▶ WHAT YOU SHOULD DO: Only lines with the word "click" are wanted; copy each of them from the listing below.

▶ DATA PROVIDED:
[Start of section]

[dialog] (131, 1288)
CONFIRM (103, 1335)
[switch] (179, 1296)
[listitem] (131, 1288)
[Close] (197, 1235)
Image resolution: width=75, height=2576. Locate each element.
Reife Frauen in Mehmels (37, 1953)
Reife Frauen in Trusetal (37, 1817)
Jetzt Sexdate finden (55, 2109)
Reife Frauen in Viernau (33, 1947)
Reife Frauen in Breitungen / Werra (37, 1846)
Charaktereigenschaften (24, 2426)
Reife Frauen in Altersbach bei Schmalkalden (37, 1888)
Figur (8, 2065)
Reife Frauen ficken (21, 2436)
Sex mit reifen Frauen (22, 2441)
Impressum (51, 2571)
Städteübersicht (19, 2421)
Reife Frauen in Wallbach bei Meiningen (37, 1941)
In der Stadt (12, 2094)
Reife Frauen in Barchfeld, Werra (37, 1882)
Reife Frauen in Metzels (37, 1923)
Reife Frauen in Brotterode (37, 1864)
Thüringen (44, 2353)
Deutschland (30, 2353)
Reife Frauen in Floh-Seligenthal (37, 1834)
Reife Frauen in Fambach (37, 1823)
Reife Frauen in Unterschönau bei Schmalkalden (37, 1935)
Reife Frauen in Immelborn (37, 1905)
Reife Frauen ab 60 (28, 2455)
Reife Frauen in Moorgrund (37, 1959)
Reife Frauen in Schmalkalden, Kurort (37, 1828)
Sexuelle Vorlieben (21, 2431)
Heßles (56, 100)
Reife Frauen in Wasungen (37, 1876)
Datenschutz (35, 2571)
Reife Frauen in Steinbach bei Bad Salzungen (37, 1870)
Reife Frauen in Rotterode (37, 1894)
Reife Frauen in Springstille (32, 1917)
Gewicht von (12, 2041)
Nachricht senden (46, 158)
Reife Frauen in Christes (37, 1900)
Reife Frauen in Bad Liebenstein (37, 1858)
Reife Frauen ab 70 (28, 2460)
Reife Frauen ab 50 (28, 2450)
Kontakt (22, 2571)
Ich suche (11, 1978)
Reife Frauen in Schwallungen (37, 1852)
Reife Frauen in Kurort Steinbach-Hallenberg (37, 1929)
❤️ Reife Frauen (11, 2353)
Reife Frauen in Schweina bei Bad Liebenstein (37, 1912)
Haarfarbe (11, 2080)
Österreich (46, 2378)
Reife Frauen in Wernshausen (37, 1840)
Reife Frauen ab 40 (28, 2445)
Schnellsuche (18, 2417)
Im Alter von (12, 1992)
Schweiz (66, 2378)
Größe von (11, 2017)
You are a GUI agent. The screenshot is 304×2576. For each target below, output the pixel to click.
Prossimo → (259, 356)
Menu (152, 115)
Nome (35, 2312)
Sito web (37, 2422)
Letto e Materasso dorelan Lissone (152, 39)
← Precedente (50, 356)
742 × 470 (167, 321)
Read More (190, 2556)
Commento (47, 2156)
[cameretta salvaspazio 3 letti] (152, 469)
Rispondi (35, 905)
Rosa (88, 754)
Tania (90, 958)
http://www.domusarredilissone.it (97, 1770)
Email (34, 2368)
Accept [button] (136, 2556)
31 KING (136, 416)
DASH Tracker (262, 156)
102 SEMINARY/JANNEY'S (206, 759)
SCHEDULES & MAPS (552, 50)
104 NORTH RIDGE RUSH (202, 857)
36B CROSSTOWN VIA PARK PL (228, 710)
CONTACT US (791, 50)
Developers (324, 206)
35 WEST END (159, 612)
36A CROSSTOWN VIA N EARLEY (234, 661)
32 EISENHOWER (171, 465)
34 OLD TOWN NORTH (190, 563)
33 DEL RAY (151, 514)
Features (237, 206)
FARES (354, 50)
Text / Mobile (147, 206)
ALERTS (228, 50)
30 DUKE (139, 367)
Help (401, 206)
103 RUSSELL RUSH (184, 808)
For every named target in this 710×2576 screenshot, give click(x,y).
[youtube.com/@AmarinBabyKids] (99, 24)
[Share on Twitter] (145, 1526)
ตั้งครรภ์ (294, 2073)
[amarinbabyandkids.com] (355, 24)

[End of section]

▶ ANSWER BELOW:
You are a GUI agent. The screenshot is 304×2576. For each target below, output the pixel to click.
For every named target in this 710×2576 screenshot, give click(x,y).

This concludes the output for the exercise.